I am interested in building a gaming PC on a budget of $600 (including OS) that will enable me to enjoy primarily MMO-type games such as DayZ using moderate graphics settings. While I enjoy a pretty game, I would much rather have a machine that can run games smoothly and reliably. The build I have assembled below is somewhat of a theoretical build and was put together based on what I've read on these forums. It is meant to be a starting point from which an actual build list can be assembled.

I'd appreciate input and suggestions. If you do suggest a change to the list, I would appreciate an explanation of the reasoning behind the choice. The budget cap is a solid $600 (though a few dollars over is acceptable).

Thank you for your time!

Blatantly

Approximate Purchase Date: Within a week of posted date.

Budget Range: $600 after rebates; including shipping and OS

System Usage from Most to Least Important: Gaming, internet browsing, work (mostly Microsoft Office applications), watching movies

Are you buying a monitor: No; this will be an upgrade at a later date

Parts to Upgrade: Ground-up build

Do you need to buy OS: Yes

Preferred Website(s) for Parts: Reputable sites with preference to as few different sites as possilbe.

Location: TN, USA

Parts Preferences: Intel processors/MOBOs are desirable for later ability to upgrade.

Overclocking: Maybe

SLI or Crossfire: No

Your Monitor Resolution: I don't know this off the top of my head; will edit if it's particularly important.

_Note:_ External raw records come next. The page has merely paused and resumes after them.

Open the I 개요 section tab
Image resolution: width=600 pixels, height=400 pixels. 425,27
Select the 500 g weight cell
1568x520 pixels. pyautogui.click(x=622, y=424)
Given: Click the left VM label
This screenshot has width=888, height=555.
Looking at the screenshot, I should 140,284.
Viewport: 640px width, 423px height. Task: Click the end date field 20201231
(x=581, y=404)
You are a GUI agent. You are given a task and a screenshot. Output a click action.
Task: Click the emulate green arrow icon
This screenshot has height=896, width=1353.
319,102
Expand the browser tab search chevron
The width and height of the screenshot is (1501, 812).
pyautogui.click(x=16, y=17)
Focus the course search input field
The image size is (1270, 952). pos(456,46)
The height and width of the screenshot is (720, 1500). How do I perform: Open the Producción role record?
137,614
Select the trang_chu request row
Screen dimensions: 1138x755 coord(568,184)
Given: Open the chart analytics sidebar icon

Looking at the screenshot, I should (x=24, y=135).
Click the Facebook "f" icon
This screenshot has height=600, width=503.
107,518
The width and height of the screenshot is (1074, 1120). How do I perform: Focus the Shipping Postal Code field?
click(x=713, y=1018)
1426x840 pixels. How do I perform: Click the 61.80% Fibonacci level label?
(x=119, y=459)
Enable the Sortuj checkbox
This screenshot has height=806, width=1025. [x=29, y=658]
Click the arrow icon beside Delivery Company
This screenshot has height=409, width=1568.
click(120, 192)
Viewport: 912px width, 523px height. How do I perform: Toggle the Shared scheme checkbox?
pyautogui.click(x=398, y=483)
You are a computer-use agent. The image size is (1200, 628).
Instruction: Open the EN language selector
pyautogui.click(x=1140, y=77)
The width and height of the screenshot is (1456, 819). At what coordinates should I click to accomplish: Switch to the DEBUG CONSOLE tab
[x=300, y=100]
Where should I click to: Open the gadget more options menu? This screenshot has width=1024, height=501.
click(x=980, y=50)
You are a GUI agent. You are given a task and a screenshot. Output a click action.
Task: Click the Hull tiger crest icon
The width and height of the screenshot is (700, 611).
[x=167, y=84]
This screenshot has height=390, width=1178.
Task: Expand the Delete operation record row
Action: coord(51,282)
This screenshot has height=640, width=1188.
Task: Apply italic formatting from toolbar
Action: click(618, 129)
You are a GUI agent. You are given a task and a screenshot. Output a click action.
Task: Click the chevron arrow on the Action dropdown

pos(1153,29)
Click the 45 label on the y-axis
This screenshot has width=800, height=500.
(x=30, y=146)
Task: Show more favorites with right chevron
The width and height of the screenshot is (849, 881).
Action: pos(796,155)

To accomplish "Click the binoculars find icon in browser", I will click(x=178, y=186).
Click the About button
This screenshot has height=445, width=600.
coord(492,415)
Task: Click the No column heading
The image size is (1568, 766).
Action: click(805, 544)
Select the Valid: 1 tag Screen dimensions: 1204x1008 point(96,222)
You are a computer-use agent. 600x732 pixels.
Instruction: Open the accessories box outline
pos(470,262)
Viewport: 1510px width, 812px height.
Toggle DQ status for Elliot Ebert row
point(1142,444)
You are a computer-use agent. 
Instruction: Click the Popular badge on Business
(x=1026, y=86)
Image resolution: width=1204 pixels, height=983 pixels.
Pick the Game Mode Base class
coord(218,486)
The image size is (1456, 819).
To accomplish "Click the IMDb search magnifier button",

Additional Comments: I plan on using my old monitor and chassis at least until later dates.

And Most Importantly, Why Are You Upgrading: The selection of games I play on my current PC is not particularly vast, and none of the games I play are particularly demanding to a PC. The current computer I use was built in 2006 and up until last Fall was running Windows XP with 2 GB RAM (I upgraded to 4 GB but 32 bit XP caps it at ~3.5 GB). Unfortunately, my PC is at the point of not being able to run games I am interested in such as DayZ and newer MMOs on low graphics.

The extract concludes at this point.